I fell on the wrong side of the statistics. Most people with my stats will remain cancer-free. My first onc in 2011 and 2012 did a baseline bone scan (clear) and regular tumor markers (normal). I did not have a PET scan until I had upper right quadrant abdominal pain in 2014. ITC means isolated tumor cells in the sentinel node. All the oncs said this did not matter, especially as I had whole breast radiation and systemic therapy. I tested negative for BRCA and other bc genes.
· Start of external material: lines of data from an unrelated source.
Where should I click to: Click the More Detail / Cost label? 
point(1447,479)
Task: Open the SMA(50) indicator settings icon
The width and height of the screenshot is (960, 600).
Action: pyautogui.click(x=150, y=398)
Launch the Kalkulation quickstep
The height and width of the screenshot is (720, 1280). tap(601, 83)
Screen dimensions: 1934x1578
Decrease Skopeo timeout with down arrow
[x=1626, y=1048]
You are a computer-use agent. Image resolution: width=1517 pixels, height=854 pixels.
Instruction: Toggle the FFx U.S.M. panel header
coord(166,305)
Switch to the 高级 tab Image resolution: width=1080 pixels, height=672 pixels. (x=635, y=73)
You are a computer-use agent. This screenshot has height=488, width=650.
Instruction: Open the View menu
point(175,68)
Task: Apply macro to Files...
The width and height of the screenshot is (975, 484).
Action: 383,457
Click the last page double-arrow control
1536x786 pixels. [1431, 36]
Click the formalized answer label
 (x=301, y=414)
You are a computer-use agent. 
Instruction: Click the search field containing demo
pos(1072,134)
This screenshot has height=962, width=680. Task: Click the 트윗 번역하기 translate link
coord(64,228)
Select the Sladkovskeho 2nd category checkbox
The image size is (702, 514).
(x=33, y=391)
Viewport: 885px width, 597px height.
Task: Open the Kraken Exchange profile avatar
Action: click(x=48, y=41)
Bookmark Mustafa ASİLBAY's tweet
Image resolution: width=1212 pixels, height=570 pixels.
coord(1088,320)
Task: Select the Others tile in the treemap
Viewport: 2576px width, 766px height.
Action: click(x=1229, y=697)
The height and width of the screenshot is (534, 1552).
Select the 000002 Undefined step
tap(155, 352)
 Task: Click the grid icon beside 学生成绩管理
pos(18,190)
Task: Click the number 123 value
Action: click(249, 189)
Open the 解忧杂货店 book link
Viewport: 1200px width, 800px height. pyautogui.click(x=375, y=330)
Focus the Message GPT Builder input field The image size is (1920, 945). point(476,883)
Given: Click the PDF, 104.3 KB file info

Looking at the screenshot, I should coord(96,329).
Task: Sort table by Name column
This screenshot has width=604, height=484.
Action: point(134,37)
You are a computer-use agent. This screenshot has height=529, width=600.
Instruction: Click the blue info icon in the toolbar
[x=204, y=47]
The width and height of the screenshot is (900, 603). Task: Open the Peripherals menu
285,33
question: Dx was Stage IIIC surgery LMX Dec 9, 12 positive nodes. Spoke to MO in Dec discussed Chemo-she ordered CT, Echo and Port. Short version: she never started me on chemo as of today, had a PET and the RO has basically stepped up and taken control. Now because of PET MO says stage IV so only put me on arimidex. Due to the actions of the MO and seeing my BS and RO, they think I should have had Chemo because of nodes. Second Opinion with a new MO on Monday. Is it too late to do chemo or do I just assume MO knows that arimidex is going to kill the cancer based on surgeon knowing he did not get clear margins?

Hi

It is 6 years since I posted. I developed pain in my lymphedema arm which then led onto a DVT in my neck whilst on my 6th year of Tamoxifen. A CT scan now shows a 29mm shadow behind breast or lung, they do t know yet. I am in total shock and praying it is bad chest infection from Jan. So I now have to wait for their advice on when to stop blood thinners in order to do a CT guided biopsy. I can't see any hope right now. Any thoughts most welcome.

jackboo, my advice is to be proactive. If you haven't heard when to stop the blood thinners, get on the phone and be persistent in getting answers. Don't let the doctors drag everything out. Get the ct guided biopsy as soon as possible, once you are okayed for it. I had to learn to be assertive to get medical appointments sooner rather than later.

It is hard to say what the scan is showing now. I have no experience with that. If you can, try to stay busy doing things that take your mind off of the upcoming biopsy. Do things that you really like. Spoil yourself, even. Turn down stuff you just don't want to do. Get out in nature. Take some walks. Write your thoughts down everyday in a notebook or journal, three pages a day. Take some deep breaths. Best wishes. I hope for all good things for you.

Hi Chrissyb

I am very grateful for your reply. I remember now the strength I got from this forum years ago. To log on and see replies is heartwarming.

Yes I had 3 weeks of rads. I wish it could be anything other than a cancer but it's highly suspicious and could be the cause of this DVT.

I face a long wait until they feel it's safe for biopsy.

Best wishes to you and thank you.

hi again

It is difficult to deal with this over a weekend somehow. I was also given false reassurance by the team dealing with the clot. They ordered the CT and told me it was all clear. Unbeknown to me they then passed it to the BC team who had a multidisciplinary meeting last Wed and discussed this " shadow". This has made the shock worse. I know I can't change this but I am not coping. I have hardly slept and feel sick at the thought of resuming treatment. I also can't seem to find many ladies with a reoccurrence in either lungs or behind breast? Perhaps I should try and get some anti anxiety meds

Chrissyb> even with 12 positive nodes? BS is concerned that no chemo was offered because I was stage 3C after SX. Had she started me on chemo in a timely fashion based on that information then it turned to IV after pet, what would have been her choice? To stop all chemo? Just trying to wrap my head around this.